**Required actions**.
a) In the post about the truck's clutch repair, what parts were found to have some play?
b) Write out everything from "- If it is part" down to "main seal also." in the clutch repair post, swapping "universal joints" for "U-joints".

===== Text to read

Thank you for all the info. So we pulled a long night last night and now the truck is back on its wheels and has about 100+ miles on the newely rebuilt clutch.

We replaced:
- New single mass flywheel
- clutch & bellhousing
- throughout bearing
- Master cylinder
- Slave Cylinder
- I am sure I am missing something (sleep deprivation)
- If it is part of the clutch system we replaced it.

My buddy, Perry, has a nice shop and a lift that can hold the 3500 so with his help we pulled it off. We also found a few universal joints that had some play so we replaced them as well. Oh and a new rear main seal also.

Problem: So when we got ready to drive the truck it started out just fine. Shifted great and no issues. We hit the interstate and put about 30 miles on it and when we got off at an exit and came to a red light it down shifted from 5th to 4th to 3rd just fine. I came to a complete stop and then when it went to a green light I could not shift into first. It was like the shifter would just not go into gear. Same thing with second & 3rd??? So I pumped the clutch several times and still could not get into first. I discovered that if I put it in 4th gear and then just start to let the clutch out until you feel it engage and try to move the truck you can then depress the clutch again and it will shift into 3rd and then repeated that (let clutch off in 3rd gear and depressed the clutch again) it now shifted into 2nd. That got us moving. Perry said we must have air in the line so we went back to the shop and decided to rebleed the system - several times.

It came off the lift and back onto the street and again from the start it seemed fine. Shifted into all gears OK. Some times when shifting into third I feel in the shifter **** a little bit of feedback when pushing into gear. No grinding just a little firmer push "past" something to get into 3rd. That is sometimes not all the time. So after the bleeding I got on the interstate to drive it home (about 60 miles) and it did great getting me through the side streets onto the interstate. But when I got off at the off ramp the same thing happened again. Unable to shift into 1st, 2nd or 3rd - unless you let the clutch off a little in a higher gear and then try again one of the lower gears. I was able to get into 2nd and started home from the interstate. I got onto my gravel road so I could test the 4WD. It shifted into 4HI fine and the clutch seemed to behave letting me shift into 1st, 2nd with no problems etc... Went into 4WD LOW and some thing shifted fine. So I went back to 2WD HI and it seemed to shift better but wouldn't you know - just before my house I stopped at a stop sign and from a complete stop no 1st or 2nd ( that is unable to shift into 1st or 2nd) So I got rolling in 3rd and that got me home. In the driveway for reverse at first it would not drop into reverse. So I depressed the clutch and the tried again and it dropped into reverse.

==========
===== Stored data

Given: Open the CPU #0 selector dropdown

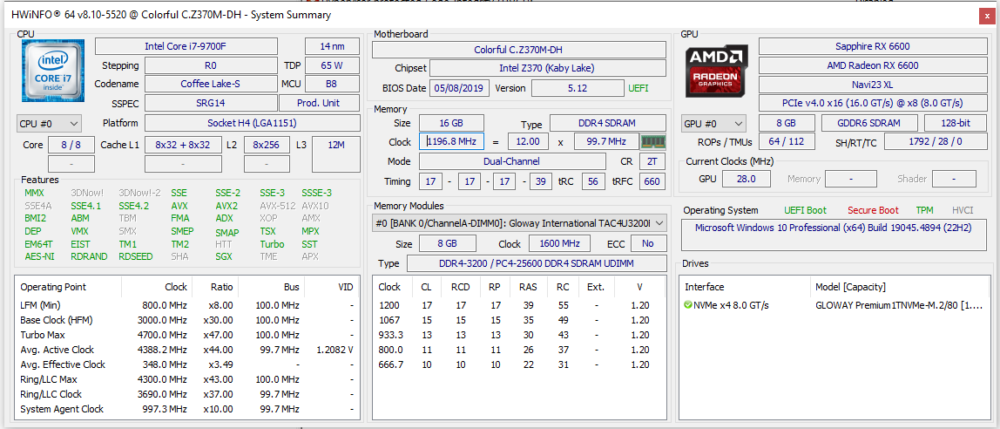Looking at the screenshot, I should click(x=49, y=123).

==========

**Solved tasks**.
a) A few universal joints.

b)
- If it is part of the clutch system we replaced it.

My buddy, Perry, has a nice shop and a lift that can hold the 3500 so with his help we pulled it off. We also found a few U-joints that had some play so we replaced them as well. Oh and a new rear main seal also.